Rule `1`: `a^{\frac{1}{m}} \times a^{\frac{1}{n}} = a^{\left(\frac{1}{m} + \frac{1}{n}\right)}`

Rule `2`: `a^{\frac{1}{m}} \div a^{\frac{1}{n}} = a^{\left(\frac{1}{m} - \frac{1}{n}\right)}`

Rule `3`: `a^{\frac{1}{m}} \times b^{\frac{1}{m}} = (ab)^{\frac{1}{m}}`

Rule `4`: `a^{\frac{1}{m}} \div b^{\frac{1}{m}} = \left(\frac{a}{b}\right)^{\frac{1}{m}}`

Rule `5`: `a^{-\frac{m}{n}} = \left(\frac{1}{a}\right)^{\frac{m}{n}}`

**Q`2`. What is the process for combining power terms with fractional exponents?**

**Answer:** There is no specific rule for combining power terms with fractional exponents. Their combination relies on simplifying the powers if feasible. For instance, `9^{1/2} + 125^{1/3} = 3 + 5 = 8`.

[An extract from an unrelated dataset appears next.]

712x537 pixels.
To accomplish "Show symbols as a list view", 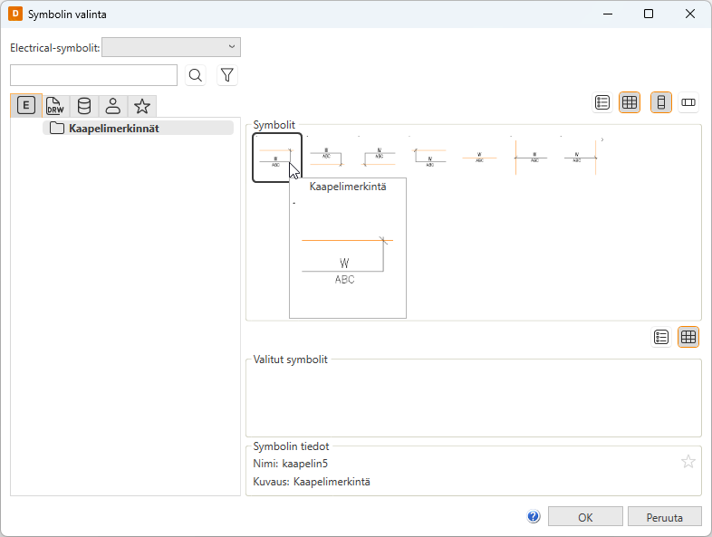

**Q`3`. How should negative fractional exponents be simplified?**

**Answer:** When a negative exponent is encountered, we negate the sign from the exponent and find the reciprocal of the base. For instance, `8^{-1/2}` equals `\left(\frac{1}{8}\right)^{1/2}`.

**Q`4`. What strategies are employed to simplify expressions containing fractional exponents?**

**Answer:** To simplify, utilize rules such as combining exponents when bases match, or convert fractional exponents into radical form and perform regular operations.

**Q`5`. What method is used for dividing fractional exponents?**

**Answer:** A division involving fractional exponents having identical bases requires subtracting the exponents. On the other hand, division featuring different bases but identical powers involves dividing the bases with the exponents remaining the same.